> _TASKS TO CARRY OUT_
1. In the lifting beams thread, translate this sentence into Spanish: "The ends of the kayak (or beam?) hit at both the front and the rear before the wheels reach the steps."
2. Turn the paragraph beginning "I made something similar to move my kayaks" in the lifting beams thread into a short bulleted list that keeps its main facts.

> _SELECTED PASSAGE_
# Lifting beams



## festerized (May 19, 2007)

greg24k said:


> He would need a dolly like this, it has adjustable side plates, you can spread them from 0-9" and you can turn that dolly on the dime...easy to move across the lawn and it will not mar the floor.


Were the F did you find that, I WANT ONE!!!!!!!!


----------



## festerized (May 19, 2007)

Aggie67 said:


> Add a leverage arm and remove the axle, and you have a Grasshopper. It'll fit through a 35 inch door jamb.






That device looks like trouble


----------



## Aggie67 (Aug 28, 2008)

festerized said:


> That device looks like trouble


I surf fish quite a bit, and I've seen a guy at IBSP a couple times that uses one of those things to launch his bait.


----------



## festerized (May 19, 2007)

Or to scare the Benny’s away


----------



## Aggie67 (Aug 28, 2008)

festerized said:


> That device looks like trouble


Surf cannon

http://www.youtube.com/watch?v=-6tB0R0XY0k&NR=1&feature=fvwp


----------



## greg24k (May 19, 2007)

festerized said:


> Were the F did you find that, I WANT ONE!!!!!!!!


Trojan DC-9 Dolly-Cartin' 2 Wheeled Clamping Cart Unit with 9-Inch Clamping Capacity on Amazon.com $131


----------



## Willie T (Jan 29, 2009)

I made something similar to move my kayaks. (See the photo.) Works well in open, flat spaces, but it turns out the center pivot point is really a pain in close quarters with only a 16' long kayak... and forget steps.

The ends of the kayak (or beam?) hit at both the front and the rear before the wheels reach the steps. And this is with the cart carrying the kayak way up high at about 20" off the ground.

[Data entries]
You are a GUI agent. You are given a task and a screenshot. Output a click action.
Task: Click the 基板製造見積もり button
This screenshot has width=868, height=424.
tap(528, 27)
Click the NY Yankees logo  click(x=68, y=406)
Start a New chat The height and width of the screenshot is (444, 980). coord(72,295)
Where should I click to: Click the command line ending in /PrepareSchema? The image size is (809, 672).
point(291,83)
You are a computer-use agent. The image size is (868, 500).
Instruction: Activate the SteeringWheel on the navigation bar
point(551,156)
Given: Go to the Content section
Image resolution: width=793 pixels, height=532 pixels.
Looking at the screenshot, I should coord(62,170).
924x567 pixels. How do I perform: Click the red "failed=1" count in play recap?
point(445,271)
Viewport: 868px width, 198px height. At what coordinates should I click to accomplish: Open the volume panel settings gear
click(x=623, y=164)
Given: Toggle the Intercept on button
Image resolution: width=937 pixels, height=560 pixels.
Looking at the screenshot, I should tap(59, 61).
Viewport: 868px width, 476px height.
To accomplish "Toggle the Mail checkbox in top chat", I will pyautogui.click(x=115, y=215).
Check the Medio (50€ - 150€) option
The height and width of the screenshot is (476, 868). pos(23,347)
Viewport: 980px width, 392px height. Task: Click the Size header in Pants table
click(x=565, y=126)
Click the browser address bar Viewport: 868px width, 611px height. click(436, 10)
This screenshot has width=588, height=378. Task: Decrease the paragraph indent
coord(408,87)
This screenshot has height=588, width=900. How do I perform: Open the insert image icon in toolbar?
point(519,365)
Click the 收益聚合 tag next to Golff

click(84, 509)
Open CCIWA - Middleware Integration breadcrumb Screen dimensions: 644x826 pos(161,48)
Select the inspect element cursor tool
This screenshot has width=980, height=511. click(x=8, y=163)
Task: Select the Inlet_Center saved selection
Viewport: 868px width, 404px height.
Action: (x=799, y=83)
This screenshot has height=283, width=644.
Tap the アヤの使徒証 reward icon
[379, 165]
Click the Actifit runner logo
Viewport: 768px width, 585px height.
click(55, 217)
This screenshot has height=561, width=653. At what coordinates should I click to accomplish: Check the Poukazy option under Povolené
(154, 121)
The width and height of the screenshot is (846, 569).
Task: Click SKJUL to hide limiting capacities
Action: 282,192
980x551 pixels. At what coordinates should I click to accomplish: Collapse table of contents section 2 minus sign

> _CORRECT ANSWERS_
1. Los extremos del kayak (¿o de la viga?) golpean tanto por delante como por detrás antes de que las ruedas lleguen a los escalones.

2.
- Made something similar to move kayaks.
- Works well in open, flat spaces.
- The center pivot point is a real pain in close quarters, even with only a 16' kayak.
- Not usable on steps.